> [Reading text]:
■ ■ ■ ■ ■ ■ ■

Communicating Methodology:

a description of the technical elements of your project is included in a separate methodology section at the end

Group grade: Finishing touches (5/5 credit)

The above, plus:

Wrangling:

Data is converted to “long” or “wide” format using gather() and spread() if it would be useful to do so
The data wrangling pipeline is elegant; messy workarounds are avoided where possible (they may not be completely avoidable, but should be minimized)
Copy/paste repetition of similar code is avoided in favor of functions and/or iterative constructions

Visualization:

The choices made are effective and allow information to be conveyed clearly and efficiently

Writing:

The writeup is organized well, making it easy to follow your narrative, and looks professional and polished
The methodology section is clearly organized, and leaves the reader with enough understanding of your process that, given sufficient familiarity with data-wrangling and visualization, they could reproduce much of your work without seeing your code.

Code Style:

The code in the .Rmd file is well documented, and a consistent coding style is followed (e.g., line breaks and indentation are used in an intentional and purposeful way to improve code readabilty; a consistent variable naming scheme is followed)

Group grade: Above and beyond (6/5 credit)

Wrangling:

The data wrangling process seems particularly elegant, including some particularly clever and non-obvious uses of wrangling verbs

Writing:

The writeup could be mistaken for an article in a prominent data journalism outlet

Visualization:

The graphics used collectively convey particularly surprising or subtle aspects of the data that would have been difficult to notice with any single view

Individual grade: Baseline Criteria (3/5 credit)

Good Faith:

Your group members report that you were a meaningful participant in planning the project, and made meaningful contributions to the “collective” parts of the project.
You are present for all in-class workshop and presentation days, or if is is unavoidable for you to miss one, you make up for it by doing some extra work for your group outside class
You are present for all out-of-class group planning sessions, or if you have to miss one, you make up for it later

Wrangling:

The data-wrangling you did for your graph is clean and efficient, and your code is readable.

■ ■ ■ ■ ■ ■ ■

> [Set tasks]:
• a. According to the grading rubric, which two functions are used to convert data to "long" or "wide" format?
• b. List every grade level named in the grading rubric, with the credit given for each.
• c. Reproduce the grading rubric from "The writeup could" up to and including "Criteria (3/5 credit)".

> [Data provided]:
■ ■ ■ ■ ■ ■ ■

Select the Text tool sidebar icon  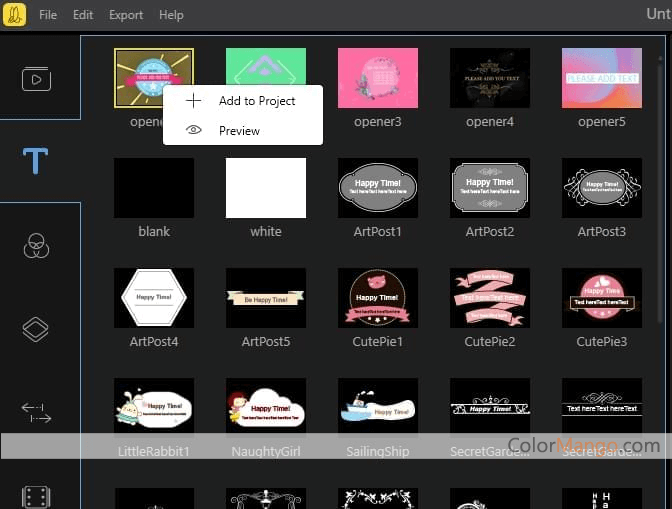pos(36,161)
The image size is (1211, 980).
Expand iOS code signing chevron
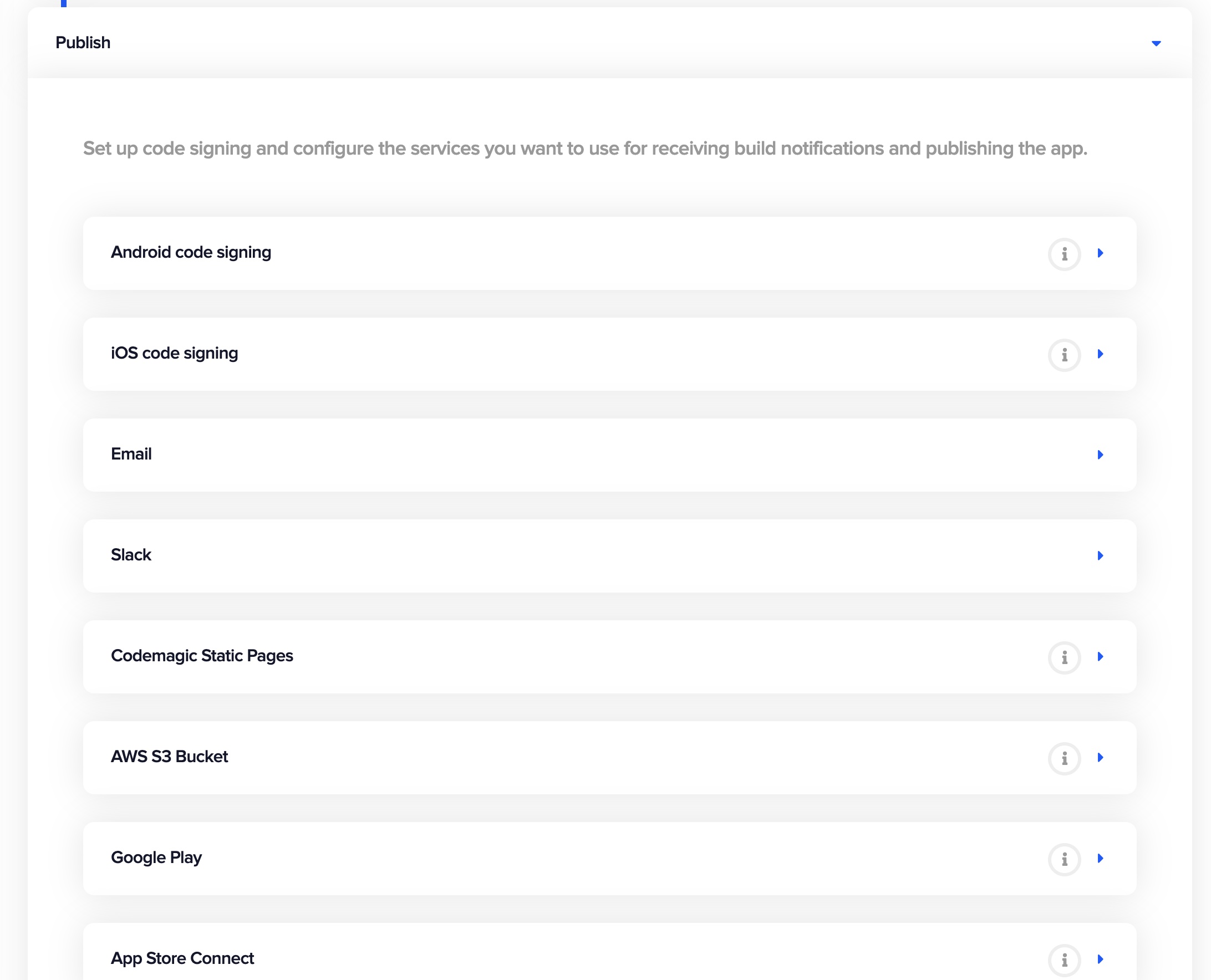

■ ■ ■ ■ ■ ■ ■

> [Per-task outputs]:
• a. gather() and spread()

• b.
Group grade: Finishing touches (5/5 credit)
Group grade: Above and beyond (6/5 credit)
Individual grade: Baseline Criteria (3/5 credit)

• c.
The writeup could be mistaken for an article in a prominent data journalism outlet

Visualization:

The graphics used collectively convey particularly surprising or subtle aspects of the data that would have been difficult to notice with any single view

Individual grade: Baseline Criteria (3/5 credit)